Cumbria News & Star: March 14 2002


THE impact of foot and mouth on Cumbria's native hill sheep was explained yesterday to the man leading the "lessons, to be learned" inquiry. Dr Iain Anderson heard how thousands of irreplaceable "hefted" sheep had been culled during the outbreak as he finished his two-day, fact-finding visit to Cumbria. Representatives from sheep societies were at yesterday's meeting, hosted by Cumbria National Farmers' Union deputy chairman Steve Dunning, to voice their concerns over hefted and rare Cumbrian sheep.


During crisis, an estimated 30 per cent of Herdwick sheep and 60 per cent of Swaledales in the county were slaughtered. Hefted sheep instinctively stick to their own grazing land as the information is passed down from generation to generation.

Mr Dunning said officials needed to understand local issues, such as the plight of hefted sheep, before implementing a national policy. He said it could take two or three years of labour- intensive shepherding before replacement sheep could be hefted onto the fells.
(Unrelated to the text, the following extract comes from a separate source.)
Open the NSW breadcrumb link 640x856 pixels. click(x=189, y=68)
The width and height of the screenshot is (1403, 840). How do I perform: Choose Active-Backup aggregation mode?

Dr Anderson said: "Hefted sheep is a very specialist area of agriculture. Along with many other branches of agriculture, they raise questions of a special case.

"The challenge is how it will be possible to integrate all the various needs of the sectors into one overall national plan for future control of this disease."

The inquiry team began their visit to the worst-hit county on Tuesday morning at Longtown Auction Mart before hosting meetings in Carlisle and Keswick with groups affected by last year's epidemic.

On Tuesday night, they listened as more than 100 people at a public meeting in Carlisle.

Dr Anderson said after yesterday's meeting at Raisgill Hall, Tebay, that he now understood more about the issues Cumbria faced.

"I have learned a lot that I didn't know about what actually happened on the ground and what the issues were," he said.

"There is a lot of anger and frustration and it is important for me to understand the source of that.